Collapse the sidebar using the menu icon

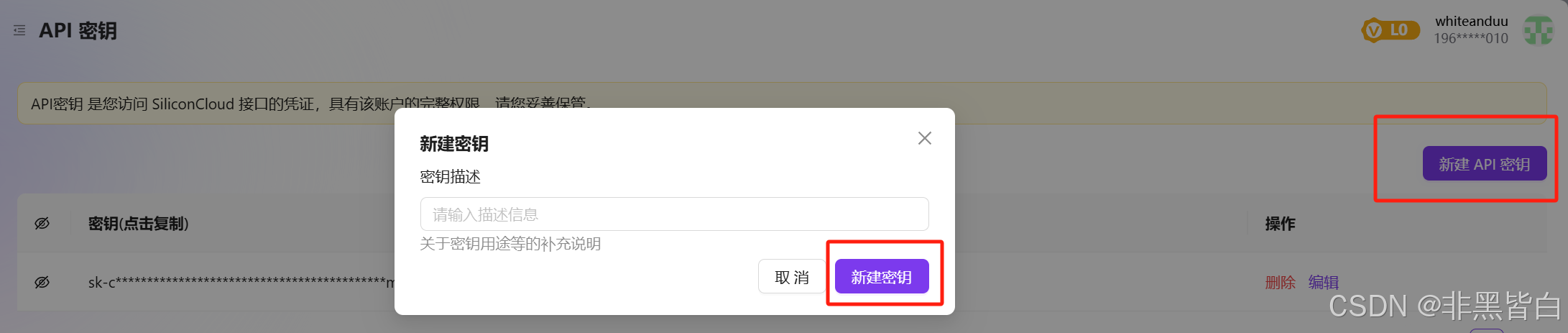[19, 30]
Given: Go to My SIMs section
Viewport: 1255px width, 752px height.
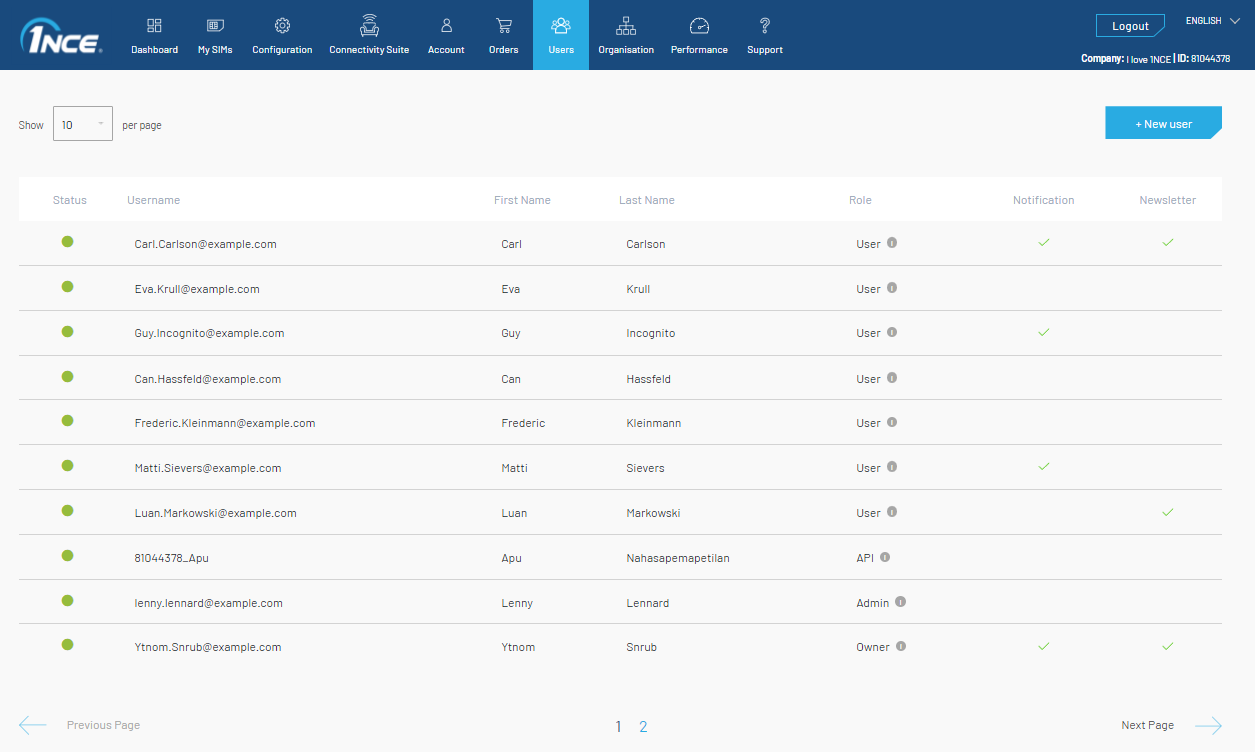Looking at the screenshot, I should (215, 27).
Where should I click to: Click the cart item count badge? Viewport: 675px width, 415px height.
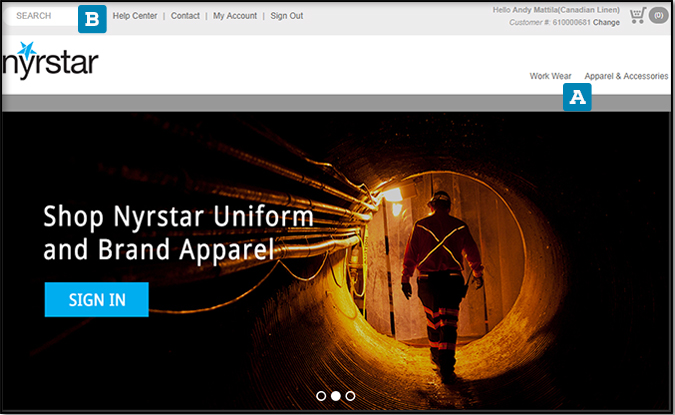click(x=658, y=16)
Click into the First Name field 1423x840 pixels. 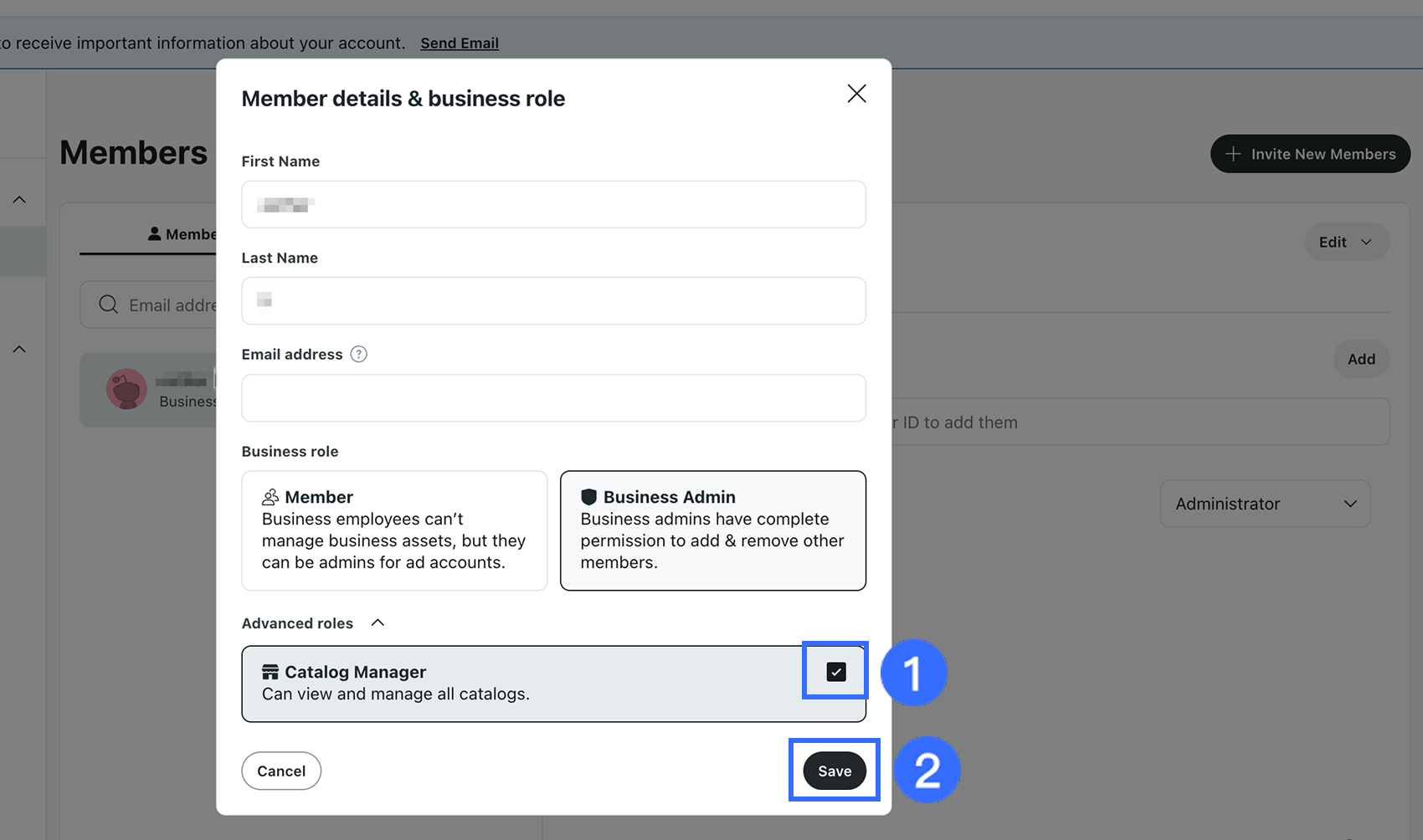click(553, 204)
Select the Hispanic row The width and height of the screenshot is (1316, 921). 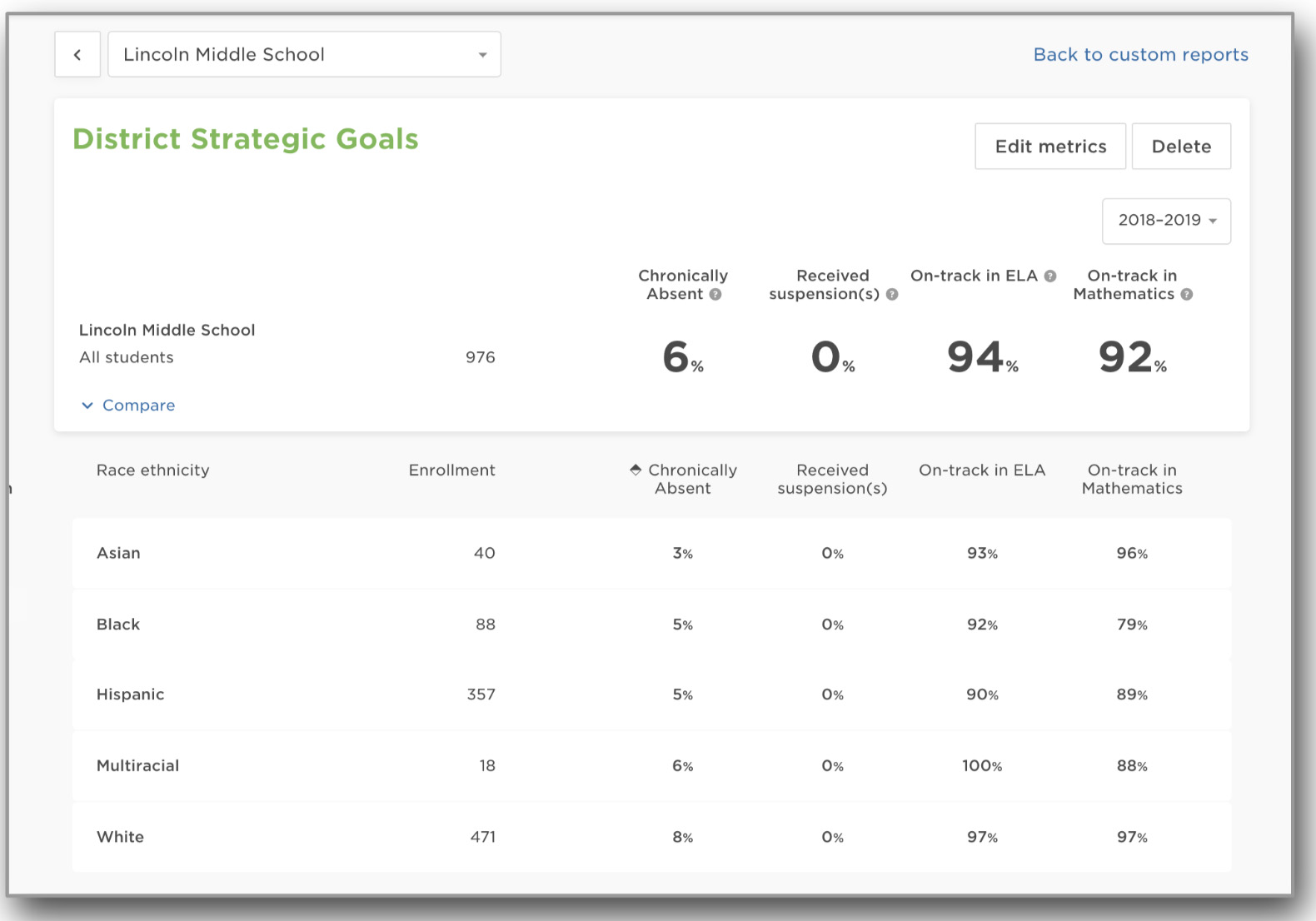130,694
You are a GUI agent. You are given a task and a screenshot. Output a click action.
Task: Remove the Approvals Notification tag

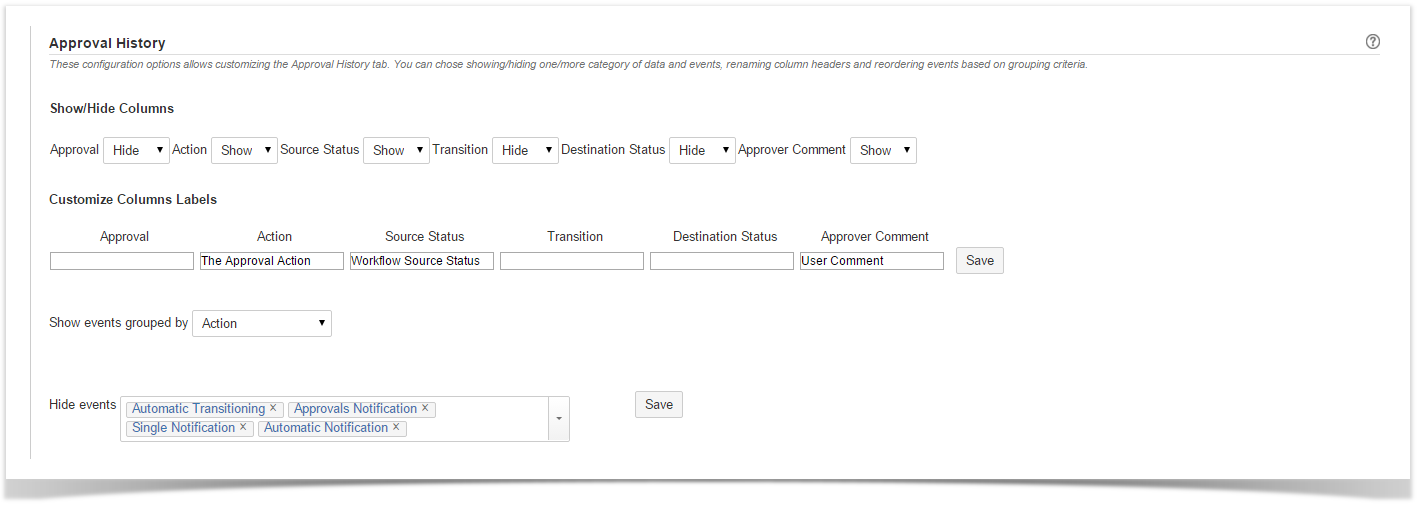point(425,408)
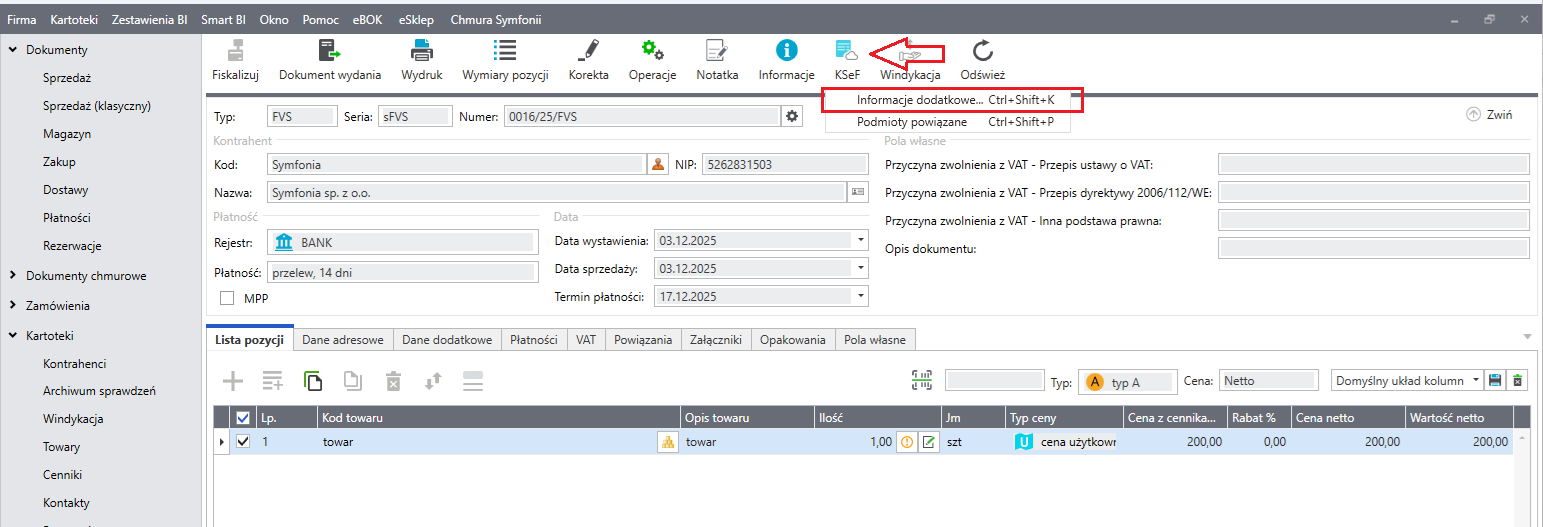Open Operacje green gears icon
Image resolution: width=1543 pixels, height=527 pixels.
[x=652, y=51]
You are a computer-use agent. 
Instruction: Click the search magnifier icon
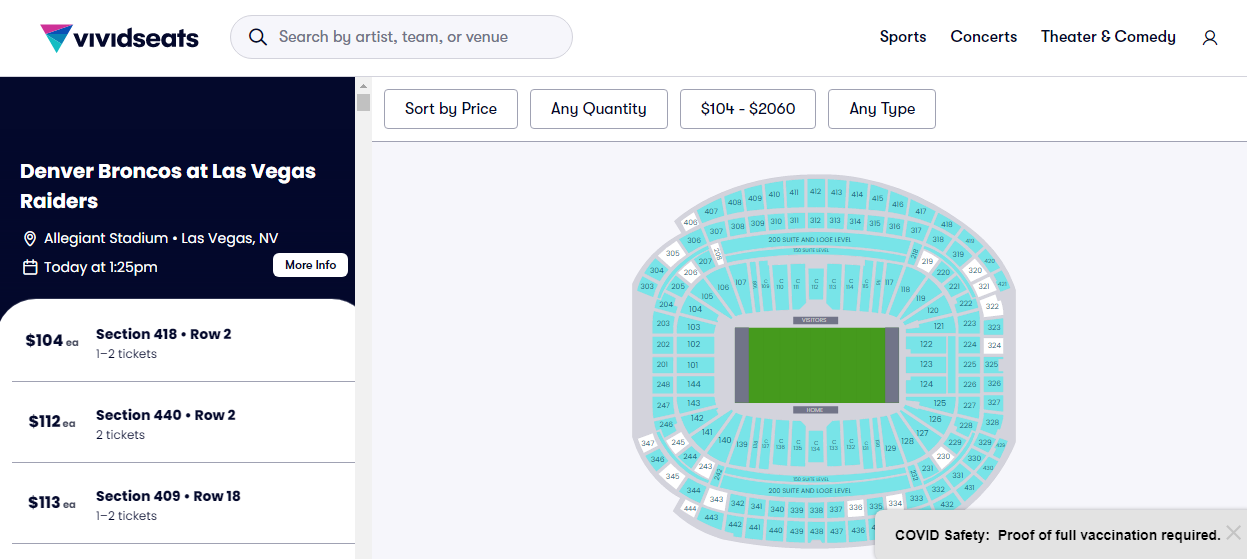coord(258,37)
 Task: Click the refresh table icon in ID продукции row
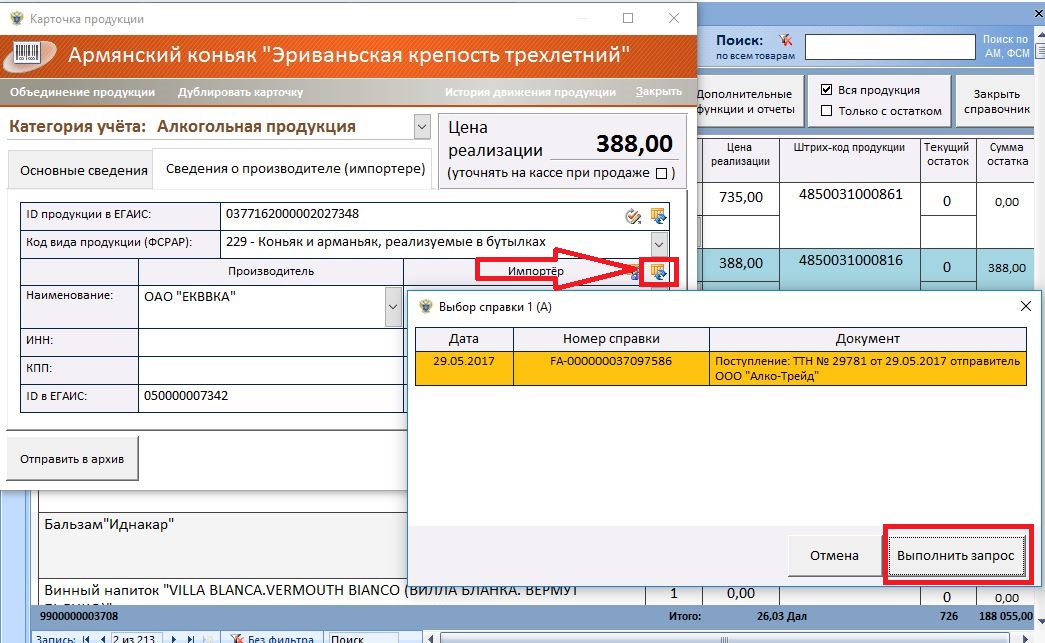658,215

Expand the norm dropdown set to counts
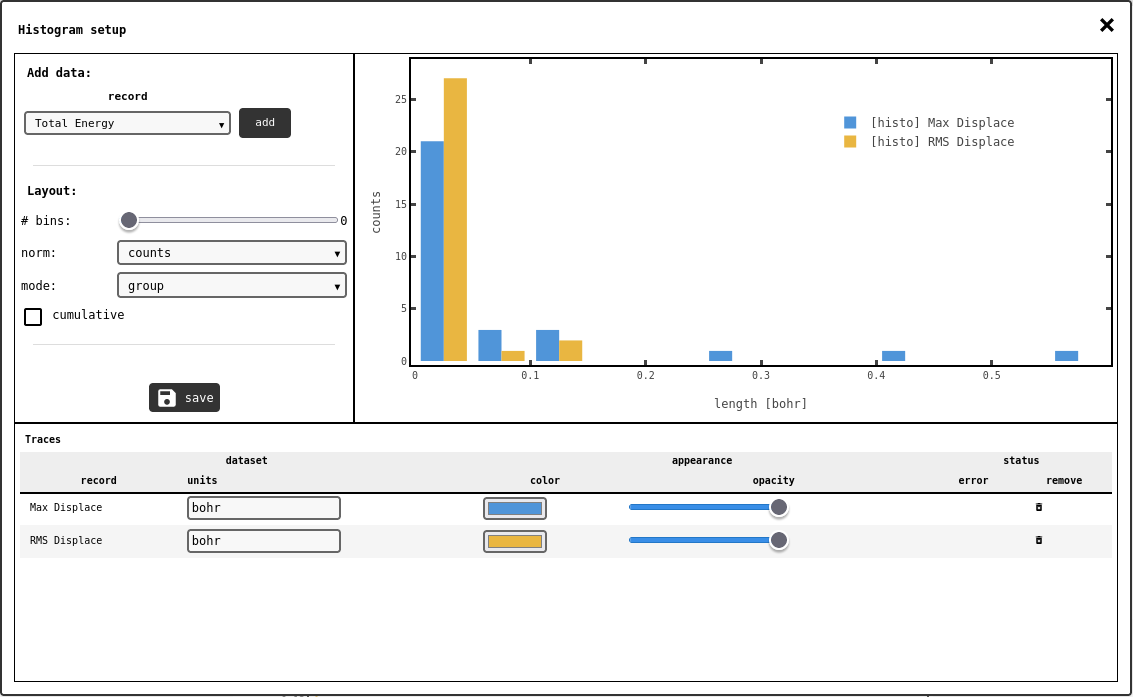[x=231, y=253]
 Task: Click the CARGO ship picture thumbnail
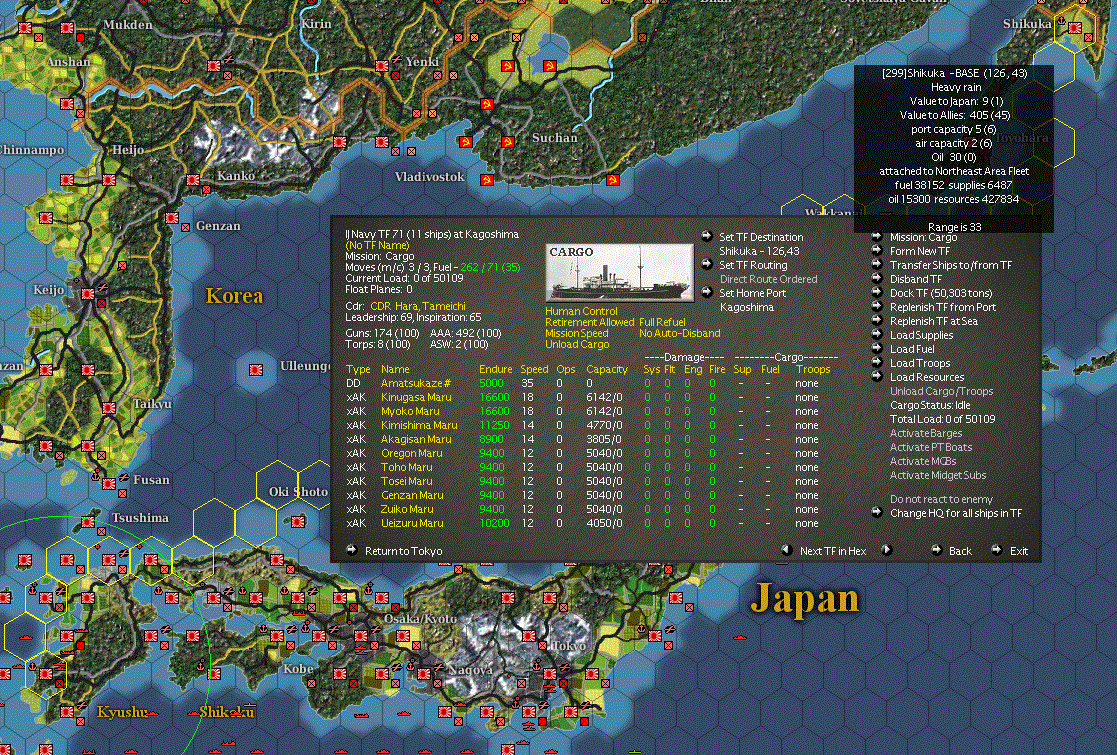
· · · · · · ·
● What this task involves: Write out the records word for word, starting at the line that contains "Expand the norm dropdown set to counts" and ending at the end of the records. Leave the pictures out.

● Output for this task:
Expand the norm dropdown set to counts
[x=231, y=253]
 Task: Click the CARGO ship picture thumbnail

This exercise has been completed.